=== Reading passage ===
Hong Kong Palace Museum Board Members Appointed

by Julee WJ Chung

Bernard Charnwut Chan, who serves as convener of Chief Executive Carrie Lam’s Executive Council, has been appointed chairman of the board of Hong Kong Palace Museum Ltd. Image via Social Ventures Hong Kong’s web page

On March 2, the West Kowloon Cultural District Authority (WKCDA) announced the appointment of 14 board members who will lead the curatorial mission, strategies, policies and guidelines of Hong Kong’s Palace Museum under the newly established Hong Kong Palace Museum limited company. The appointment terms are from March 1, 2018, to December 31, 2019. The museum has been slated to open in 2022 in the West Kowloon Cultural District.

The board will be led by chairman Bernard Charnwut Chan, who is also convenor of Chief Executive Carrie Lam Cheng Yuetngor’s Executive Council; and vice chairman Lee Chackfan, formerly the pro-vice chancellor of the University of Hong Kong. Among its other members are several figures who already serve on the WKCDA board, such as architect and ink-painter Raymond Fun Wingkee; chairman of the Yau Tsim Mong district council Chris Ip Ngotung; painter and designer Kan Taikeung; and WKCDA chief executive officer Duncan Pescod. The board will also comprise government officials including undersecretary for home affairs Florence Hui Hiufai; permanent secretary for home affairs Betty Fung; and director of the leisure and cultural services department Michelle Li Meisheung. Additionally, academics such as Peter Lam Yipkeung, Harold Mok Karleung, historian Joseph Ting Sunpao, as well as philanthropists Nisa Bernice Leung Wingyu and Nancy Maria Lee Chang will be represented.
===
## Short exercise A:
Reproduce the part of the museum board article starting at "Bernard Charnwut Chan, who serves" and ending at "Kowloon Cultural District.", word for word.
## Short exercise B:
Write out, unchanged, the lines of the records starting at the line that contains "is (1366, 704)." and ending at the line that contains "What do you see at coordinates (1360, 167)", both included.
The article and the records come from unrelated sources.
=== Dataset content ===
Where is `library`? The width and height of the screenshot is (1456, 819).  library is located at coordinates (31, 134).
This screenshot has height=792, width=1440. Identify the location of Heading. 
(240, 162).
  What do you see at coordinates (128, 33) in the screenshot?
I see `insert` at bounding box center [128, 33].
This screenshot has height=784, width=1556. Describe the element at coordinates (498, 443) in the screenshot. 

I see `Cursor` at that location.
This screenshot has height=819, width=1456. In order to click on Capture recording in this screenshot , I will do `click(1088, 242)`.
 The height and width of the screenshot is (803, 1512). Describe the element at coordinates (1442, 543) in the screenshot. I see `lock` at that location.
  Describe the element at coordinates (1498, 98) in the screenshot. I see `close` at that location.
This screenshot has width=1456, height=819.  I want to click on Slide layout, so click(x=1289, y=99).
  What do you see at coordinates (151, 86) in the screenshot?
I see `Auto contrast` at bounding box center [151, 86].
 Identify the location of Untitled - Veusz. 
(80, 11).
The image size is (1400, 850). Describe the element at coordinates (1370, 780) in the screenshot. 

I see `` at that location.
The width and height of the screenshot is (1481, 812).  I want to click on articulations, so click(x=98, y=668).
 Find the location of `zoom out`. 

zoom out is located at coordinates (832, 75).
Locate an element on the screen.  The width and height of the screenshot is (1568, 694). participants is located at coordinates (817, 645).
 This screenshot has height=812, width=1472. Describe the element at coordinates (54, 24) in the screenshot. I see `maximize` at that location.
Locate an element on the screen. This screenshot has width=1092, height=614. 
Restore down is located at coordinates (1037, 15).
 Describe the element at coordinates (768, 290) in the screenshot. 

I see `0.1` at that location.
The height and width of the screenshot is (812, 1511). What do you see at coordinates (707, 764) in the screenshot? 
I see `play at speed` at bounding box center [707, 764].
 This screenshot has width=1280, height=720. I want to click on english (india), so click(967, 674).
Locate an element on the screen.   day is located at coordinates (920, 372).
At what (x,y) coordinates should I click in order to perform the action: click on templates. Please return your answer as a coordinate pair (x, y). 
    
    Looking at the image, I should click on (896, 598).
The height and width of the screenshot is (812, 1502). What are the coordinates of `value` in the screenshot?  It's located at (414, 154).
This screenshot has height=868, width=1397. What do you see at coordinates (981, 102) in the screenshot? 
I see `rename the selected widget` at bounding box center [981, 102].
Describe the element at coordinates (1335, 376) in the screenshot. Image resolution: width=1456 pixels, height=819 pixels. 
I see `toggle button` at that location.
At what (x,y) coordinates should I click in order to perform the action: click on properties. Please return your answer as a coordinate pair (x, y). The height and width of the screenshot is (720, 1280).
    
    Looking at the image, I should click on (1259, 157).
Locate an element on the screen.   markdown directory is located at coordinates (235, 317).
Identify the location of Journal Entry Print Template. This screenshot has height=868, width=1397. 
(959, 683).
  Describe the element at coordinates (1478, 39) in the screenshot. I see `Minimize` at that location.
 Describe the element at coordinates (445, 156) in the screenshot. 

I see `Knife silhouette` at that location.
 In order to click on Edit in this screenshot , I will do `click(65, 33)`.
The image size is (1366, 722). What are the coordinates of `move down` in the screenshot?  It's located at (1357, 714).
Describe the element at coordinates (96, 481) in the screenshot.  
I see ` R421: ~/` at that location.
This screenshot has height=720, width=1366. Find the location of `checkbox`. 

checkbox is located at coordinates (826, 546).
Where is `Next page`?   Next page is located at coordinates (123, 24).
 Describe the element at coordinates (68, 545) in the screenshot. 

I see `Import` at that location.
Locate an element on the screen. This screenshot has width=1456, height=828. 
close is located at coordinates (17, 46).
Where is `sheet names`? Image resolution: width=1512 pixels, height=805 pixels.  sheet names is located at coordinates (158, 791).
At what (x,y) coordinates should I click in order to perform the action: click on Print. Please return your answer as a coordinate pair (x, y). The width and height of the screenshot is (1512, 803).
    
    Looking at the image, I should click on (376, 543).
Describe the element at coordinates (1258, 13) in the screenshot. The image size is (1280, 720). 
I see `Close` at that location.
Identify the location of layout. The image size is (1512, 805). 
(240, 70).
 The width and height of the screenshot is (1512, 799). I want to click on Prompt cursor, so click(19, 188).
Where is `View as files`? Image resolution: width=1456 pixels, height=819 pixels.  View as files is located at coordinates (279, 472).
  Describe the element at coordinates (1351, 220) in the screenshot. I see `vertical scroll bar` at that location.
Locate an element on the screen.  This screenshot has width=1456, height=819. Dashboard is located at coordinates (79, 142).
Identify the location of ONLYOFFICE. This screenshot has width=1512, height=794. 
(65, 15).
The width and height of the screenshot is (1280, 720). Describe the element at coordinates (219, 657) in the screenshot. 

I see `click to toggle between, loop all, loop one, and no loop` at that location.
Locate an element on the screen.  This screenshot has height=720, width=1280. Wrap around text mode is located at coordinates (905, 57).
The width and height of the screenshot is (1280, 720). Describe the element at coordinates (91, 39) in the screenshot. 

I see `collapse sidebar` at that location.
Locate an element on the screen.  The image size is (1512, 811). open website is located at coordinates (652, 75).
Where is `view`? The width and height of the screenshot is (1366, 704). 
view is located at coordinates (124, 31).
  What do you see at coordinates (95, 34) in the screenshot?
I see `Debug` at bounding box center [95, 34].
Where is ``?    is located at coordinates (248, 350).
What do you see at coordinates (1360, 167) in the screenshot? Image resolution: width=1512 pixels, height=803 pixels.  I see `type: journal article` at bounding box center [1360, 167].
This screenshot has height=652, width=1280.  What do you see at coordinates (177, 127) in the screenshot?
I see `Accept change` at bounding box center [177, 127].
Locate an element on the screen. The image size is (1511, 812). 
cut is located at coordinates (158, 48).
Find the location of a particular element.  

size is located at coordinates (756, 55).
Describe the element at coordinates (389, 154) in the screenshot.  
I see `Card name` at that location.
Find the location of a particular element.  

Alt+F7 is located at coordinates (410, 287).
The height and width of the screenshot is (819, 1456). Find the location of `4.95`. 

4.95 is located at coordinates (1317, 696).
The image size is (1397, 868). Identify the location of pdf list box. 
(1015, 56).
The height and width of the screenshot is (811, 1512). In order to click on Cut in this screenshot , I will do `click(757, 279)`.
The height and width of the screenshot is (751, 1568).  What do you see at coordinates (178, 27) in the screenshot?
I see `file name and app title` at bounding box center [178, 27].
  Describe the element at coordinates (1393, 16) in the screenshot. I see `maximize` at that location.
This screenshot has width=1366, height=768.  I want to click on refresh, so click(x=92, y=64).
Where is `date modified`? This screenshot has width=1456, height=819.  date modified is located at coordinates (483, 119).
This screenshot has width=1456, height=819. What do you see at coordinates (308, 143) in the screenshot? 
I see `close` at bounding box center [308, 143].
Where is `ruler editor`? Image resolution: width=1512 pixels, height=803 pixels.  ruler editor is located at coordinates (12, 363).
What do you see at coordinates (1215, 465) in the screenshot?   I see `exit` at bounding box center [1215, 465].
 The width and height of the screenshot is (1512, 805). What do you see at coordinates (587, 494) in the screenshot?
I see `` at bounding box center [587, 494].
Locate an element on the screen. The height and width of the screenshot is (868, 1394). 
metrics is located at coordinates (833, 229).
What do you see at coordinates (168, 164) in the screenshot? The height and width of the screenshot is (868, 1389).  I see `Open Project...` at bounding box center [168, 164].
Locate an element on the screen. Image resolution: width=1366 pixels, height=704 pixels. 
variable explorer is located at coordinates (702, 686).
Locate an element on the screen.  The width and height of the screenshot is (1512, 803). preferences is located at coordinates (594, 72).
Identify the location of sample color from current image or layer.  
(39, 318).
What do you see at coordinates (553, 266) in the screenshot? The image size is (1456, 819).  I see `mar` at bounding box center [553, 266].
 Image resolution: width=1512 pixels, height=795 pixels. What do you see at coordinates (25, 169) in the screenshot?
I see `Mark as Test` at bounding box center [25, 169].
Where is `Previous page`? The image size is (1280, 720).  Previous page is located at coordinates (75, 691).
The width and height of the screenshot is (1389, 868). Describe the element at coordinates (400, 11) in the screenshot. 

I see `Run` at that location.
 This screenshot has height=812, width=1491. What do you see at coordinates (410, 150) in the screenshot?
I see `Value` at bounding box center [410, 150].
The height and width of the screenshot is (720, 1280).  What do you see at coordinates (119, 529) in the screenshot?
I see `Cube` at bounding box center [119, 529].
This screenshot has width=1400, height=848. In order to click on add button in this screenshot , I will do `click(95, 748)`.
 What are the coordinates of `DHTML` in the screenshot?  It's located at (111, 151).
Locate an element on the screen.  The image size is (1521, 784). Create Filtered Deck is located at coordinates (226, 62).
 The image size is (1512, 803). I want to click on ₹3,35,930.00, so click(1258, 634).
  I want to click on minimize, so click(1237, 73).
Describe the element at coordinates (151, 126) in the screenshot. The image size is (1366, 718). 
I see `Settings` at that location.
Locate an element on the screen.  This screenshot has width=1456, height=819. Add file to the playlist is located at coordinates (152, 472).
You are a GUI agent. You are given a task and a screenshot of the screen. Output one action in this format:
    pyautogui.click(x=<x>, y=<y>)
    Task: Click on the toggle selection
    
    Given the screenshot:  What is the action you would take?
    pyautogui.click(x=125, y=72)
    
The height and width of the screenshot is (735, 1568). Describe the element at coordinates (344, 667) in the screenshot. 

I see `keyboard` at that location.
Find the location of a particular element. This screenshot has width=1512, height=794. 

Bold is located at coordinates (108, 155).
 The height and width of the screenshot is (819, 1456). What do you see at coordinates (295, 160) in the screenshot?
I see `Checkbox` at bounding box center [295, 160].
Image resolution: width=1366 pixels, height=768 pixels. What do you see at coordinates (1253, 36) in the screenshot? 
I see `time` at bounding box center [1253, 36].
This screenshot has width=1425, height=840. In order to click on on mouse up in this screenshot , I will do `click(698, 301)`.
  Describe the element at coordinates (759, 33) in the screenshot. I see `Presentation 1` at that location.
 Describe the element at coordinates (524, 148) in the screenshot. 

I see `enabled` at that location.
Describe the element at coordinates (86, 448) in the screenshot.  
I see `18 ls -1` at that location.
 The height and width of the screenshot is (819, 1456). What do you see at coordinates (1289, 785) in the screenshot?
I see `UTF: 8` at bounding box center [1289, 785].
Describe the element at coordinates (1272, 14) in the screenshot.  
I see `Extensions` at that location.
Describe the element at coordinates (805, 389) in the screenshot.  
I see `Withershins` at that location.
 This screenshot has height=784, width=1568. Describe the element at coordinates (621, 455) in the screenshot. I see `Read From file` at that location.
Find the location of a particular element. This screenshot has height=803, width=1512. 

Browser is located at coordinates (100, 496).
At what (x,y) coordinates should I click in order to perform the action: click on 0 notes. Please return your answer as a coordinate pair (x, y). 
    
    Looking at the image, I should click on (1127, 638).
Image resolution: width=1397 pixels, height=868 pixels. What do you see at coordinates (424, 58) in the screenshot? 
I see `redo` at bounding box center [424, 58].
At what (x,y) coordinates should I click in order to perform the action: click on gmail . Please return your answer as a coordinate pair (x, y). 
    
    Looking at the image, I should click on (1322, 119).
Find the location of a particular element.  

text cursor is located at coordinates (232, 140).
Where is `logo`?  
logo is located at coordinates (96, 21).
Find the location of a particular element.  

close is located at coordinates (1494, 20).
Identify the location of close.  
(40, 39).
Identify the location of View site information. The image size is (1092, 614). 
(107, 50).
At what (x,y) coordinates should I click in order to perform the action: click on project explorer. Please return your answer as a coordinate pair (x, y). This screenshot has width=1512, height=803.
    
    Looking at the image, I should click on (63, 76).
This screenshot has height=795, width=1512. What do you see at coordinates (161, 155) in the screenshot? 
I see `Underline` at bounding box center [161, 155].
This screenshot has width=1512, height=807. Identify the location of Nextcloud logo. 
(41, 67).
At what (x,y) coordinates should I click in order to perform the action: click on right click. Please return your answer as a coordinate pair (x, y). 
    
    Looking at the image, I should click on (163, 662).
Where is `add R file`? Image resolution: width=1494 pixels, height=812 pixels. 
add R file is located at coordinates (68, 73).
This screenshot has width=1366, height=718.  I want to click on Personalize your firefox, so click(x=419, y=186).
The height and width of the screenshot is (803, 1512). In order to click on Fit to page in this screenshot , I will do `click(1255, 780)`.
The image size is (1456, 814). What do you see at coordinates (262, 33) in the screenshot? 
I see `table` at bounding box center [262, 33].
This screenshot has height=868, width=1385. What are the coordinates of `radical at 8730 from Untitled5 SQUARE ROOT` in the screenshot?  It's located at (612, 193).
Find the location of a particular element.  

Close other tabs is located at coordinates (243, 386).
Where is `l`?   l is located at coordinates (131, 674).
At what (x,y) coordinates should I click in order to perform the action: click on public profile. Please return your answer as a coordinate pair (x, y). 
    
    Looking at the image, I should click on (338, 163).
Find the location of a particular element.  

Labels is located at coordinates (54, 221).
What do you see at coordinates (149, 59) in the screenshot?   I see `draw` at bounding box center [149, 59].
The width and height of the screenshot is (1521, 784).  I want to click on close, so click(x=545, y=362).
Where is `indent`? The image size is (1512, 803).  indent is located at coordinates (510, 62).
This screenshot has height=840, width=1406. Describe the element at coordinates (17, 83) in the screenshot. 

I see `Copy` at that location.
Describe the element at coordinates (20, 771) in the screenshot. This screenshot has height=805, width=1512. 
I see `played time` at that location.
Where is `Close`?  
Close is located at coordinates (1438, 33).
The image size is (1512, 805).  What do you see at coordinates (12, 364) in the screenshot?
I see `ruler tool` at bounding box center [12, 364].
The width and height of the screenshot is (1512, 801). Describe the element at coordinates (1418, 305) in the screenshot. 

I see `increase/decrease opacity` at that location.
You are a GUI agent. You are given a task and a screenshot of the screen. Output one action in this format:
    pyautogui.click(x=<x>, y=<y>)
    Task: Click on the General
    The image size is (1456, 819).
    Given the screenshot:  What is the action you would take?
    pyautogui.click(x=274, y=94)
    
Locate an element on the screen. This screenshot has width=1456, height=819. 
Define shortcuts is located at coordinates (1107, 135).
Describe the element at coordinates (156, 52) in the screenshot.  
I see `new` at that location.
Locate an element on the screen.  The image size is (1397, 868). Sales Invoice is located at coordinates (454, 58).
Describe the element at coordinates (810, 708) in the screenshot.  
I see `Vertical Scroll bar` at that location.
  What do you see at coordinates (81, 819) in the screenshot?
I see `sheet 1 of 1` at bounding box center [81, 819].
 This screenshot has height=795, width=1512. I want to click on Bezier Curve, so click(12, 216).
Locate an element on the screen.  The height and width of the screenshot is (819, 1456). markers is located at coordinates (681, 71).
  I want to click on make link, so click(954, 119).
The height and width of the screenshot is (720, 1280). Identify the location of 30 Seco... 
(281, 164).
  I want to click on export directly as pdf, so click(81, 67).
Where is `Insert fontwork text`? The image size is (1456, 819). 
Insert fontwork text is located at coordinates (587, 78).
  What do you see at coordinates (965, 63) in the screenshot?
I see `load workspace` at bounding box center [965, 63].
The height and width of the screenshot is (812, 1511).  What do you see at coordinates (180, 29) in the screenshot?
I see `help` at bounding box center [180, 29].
===
## Complete response A:
Bernard Charnwut Chan, who serves as convener of Chief Executive Carrie Lam’s Executive Council, has been appointed chairman of the board of Hong Kong Palace Museum Ltd. Image via Social Ventures Hong Kong’s web page

On March 2, the West Kowloon Cultural District Authority (WKCDA) announced the appointment of 14 board members who will lead the curatorial mission, strategies, policies and guidelines of Hong Kong’s Palace Museum under the newly established Hong Kong Palace Museum limited company. The appointment terms are from March 1, 2018, to December 31, 2019. The museum has been slated to open in 2022 in the West Kowloon Cultural District.

## Complete response B:
Where is `view`? The width and height of the screenshot is (1366, 704). 
view is located at coordinates (124, 31).
  What do you see at coordinates (95, 34) in the screenshot?
I see `Debug` at bounding box center [95, 34].
Where is ``?    is located at coordinates (248, 350).
What do you see at coordinates (1360, 167) in the screenshot? Image resolution: width=1512 pixels, height=803 pixels.  I see `type: journal article` at bounding box center [1360, 167].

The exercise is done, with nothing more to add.